Kisaran yang dibutuhkan untuk bertahan hidup (tanpa mengalami kerusakan organ-organ) menurut standar World Health Organization (WHO) adalah di kisaran 1.500 hingga 2.000 kalori minimum. Dengan kata lain, kelaparan terjadi saat angka minimum ini tidak dipenuhi. Namun demikian, fokus ulasan ini adalah tentang bencana kelaparan. Pertanyaan yang sangat mendasar tentang bencana kelaparan dan eradikasinya dapat dirumuskan sebagai berikut: Mungkinkah bencana tersebut dihapuskan dihapuskan?
Untuk menjawab pertanyaan tersebut, kita harus mengingat beberapa hal. Pertama, bencana kelaparan bukan persoalan yang sifatnya personal, tetapi komunal atau bahkan global. Kedua, bencana kelaparan perlu dimasukkan ke dalam kategori yang sama dengan wabah yang sifatnya endemik. Ketiga, bencana kelaparan sebagai sebuah konsep yang ambigu perlu diklarifikasi ulang sebagai kerawanan pangan (food insecurity).
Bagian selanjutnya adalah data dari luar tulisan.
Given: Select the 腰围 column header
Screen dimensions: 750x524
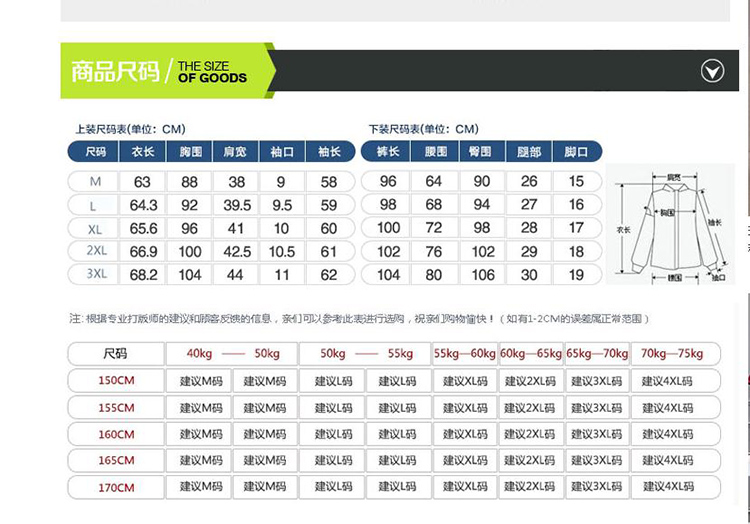Looking at the screenshot, I should pyautogui.click(x=435, y=152).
Bila bencana kelaparan dianggap sebagai sesuatu yang bersifat personal, maka istilah “bencana” tidaklah tepat. Dengan kata lain, sebuah bencana mesti berdimensi sosial. Bila bencana kelaparan tidak dilihat sebagai penyakit menular (patologis), urgensi untuk mengatasinya tidak akan masuk dalam skala prioritas pengambil kebijakan di tingkat negara. Bila bencana kelaparan tidak dijelaskan secara spesifik sebagai kerawanan pangan, maka tidak akan ada solusi yang terukur untuk memitigasi tipe bencana semacam ini.
Kerawanan Pangan sebagai Distorsi Struktur Sosial
Bencana kerawan pangan adalah sebuah gejala (fenomenon) yang dekat dengan pertanian. Sebelum era revolusi pertanian dimulai, sekitar 10.000 tahun sebelum masehi manusia hidup sebagai pemburu dan peramu. Filsuf berlatar belakang sejarawan Yuval Noah Harari memperkirakan jumlah kelompok pemburu dan peramu sekitar 5 hingga 8 juta orang, dan setiap kelompok menghidupi wilayah yang luasnya mencakup puluhan hingga ratusan kilometer persegi.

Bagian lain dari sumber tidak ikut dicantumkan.